Saturday, September 9, 2017
Two Great Percussion CDs from Ron Francis Blake and Melodic Intersect
I've lumped these two contemporary jazz titles because they almost didn't make the cut. No, they weren't that bad--they just wouldn't play in my reference CD player. I looked at the surfaces of the two CDs to see if they were scratched and they appeared to be okay. I shoved them off to the side and planned on sending an email to the publicist when I got the chance. Then I thought hey, maybe it's not the CDs. Maybe it's the CD player. So I brought them out to my car and yes, you guessed it...they played perfectly fine.
That was a couple of weeks ago, and they're both still in my car's CD player. It took me a while to break through to each album's greatness--they didn't make solid first impressions mostly because car stereos kind of suck, even the good ones. But after a couple of weeks, and after playing them in another high-quality CD transport, I'm here to say that if you're looking for jazz that features incredible percussion work, these two CDs are among the best of the year.
Both albums are very different, especially during casual listening. Melodic Intersect's new album, Looking Forward, has a novel approach: take a tabla and a sitar and add them into a traditional jazz ensemble with guitar, keyboard, sax and cajon, not to mention additional percussion. The blend is not initially as successful as I thought it would be, mostly because Enayet Hossain (tabla) and Hidayat Khan (sitar) are playing at a masterful level of innovation while the others rely too much on a somewhat dated sound that comes straight out of the digitally-glazed 1980s. Tabla, sitar and acoustic guitar--a nice match. Tabla, sitar and synthesizer--way too New Age. Tabla, sitar and saxophone--bad idea.
Forget those disparate elements and concentrate on Hossain and Khan and suddenly you'll see the genius. Hossain is listed first in the album credits, and strangely enough the album does center upon the tablas. He is an incredible drummer who can extract a wide variety of sounds from his drum, and he can run through the most difficult time signatures with ease. The final track of this album, "Rhythmicpaths," is where Looking Forward becomes a masterpiece because it's just twelve minutes of tabla and "world percussion." It's hypnotic and crazy beautiful.

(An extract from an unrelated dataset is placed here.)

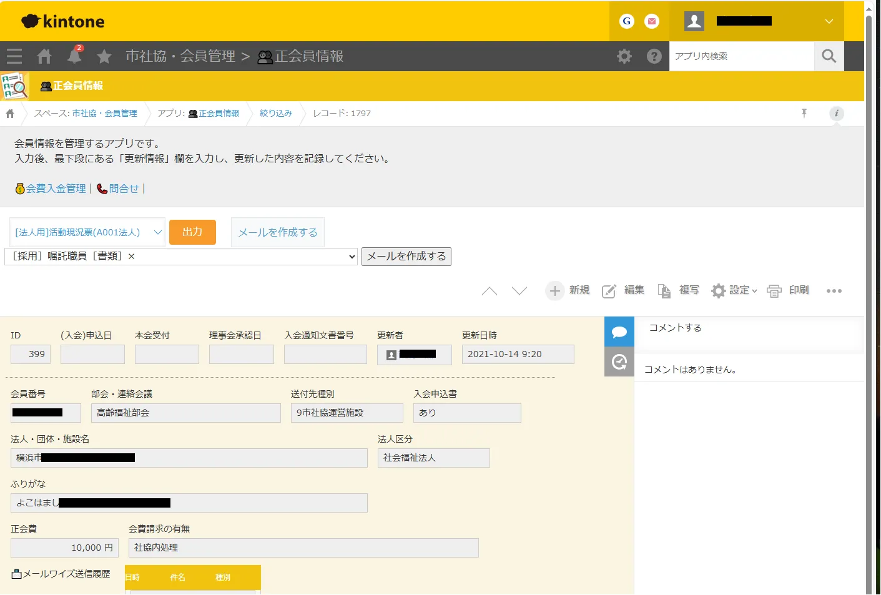The height and width of the screenshot is (595, 881).
Task: Show the change history icon
Action: point(619,362)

Ron Francis Blake, however, hits the ground running with his new CD, Assimilation. At first it sounds like a very talented jazz ensemble cranking out impressive versions from a variety of jazz genres. Blake is a trumpet player, and he has assembled a large ensemble that sounds like nothing but horns and percussion from a distance. After repeated listening, you'll eventually say something like "do you hear that drummer?" Once you lock in to that, you'll suddenly realize that you're in the middle of one of the most impressive percussion records you'll ever hear.

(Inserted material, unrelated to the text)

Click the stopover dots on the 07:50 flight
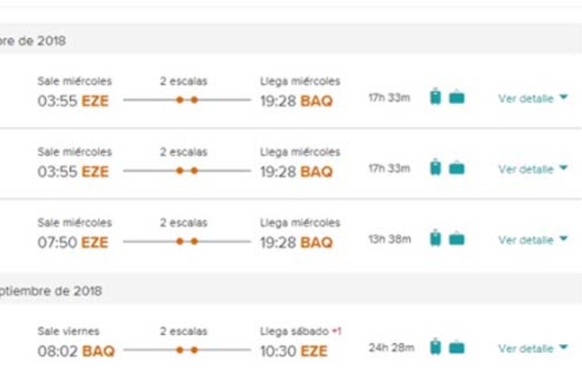Screen dimensions: 582x388 (x=187, y=241)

Jimmy Branly is, for lack of a better term, the lead percussive talent on this album, and he plays as if he's possessed. The crazy change-ups, the intricate time signatures and beats you've never heard before--it's astonishing. Add in such guest percussionists Poncho Sanchez and Joey De Leon and suddenly you have a master class in jazz percussion. Then you notice how the more demure musicians add a dreamy and provocative ring around the edges of sound--Nick Mancini's vibraphone, Andy Langham's piano and all those horn players, eleven of them in total.
While Looking Forward contains hidden treasures, ones that may require a bit of digging, Assimilation is like jumping into a railroad car full of gold bullion. Both are utterly fascinating from a percussive perspective. Highly recommended.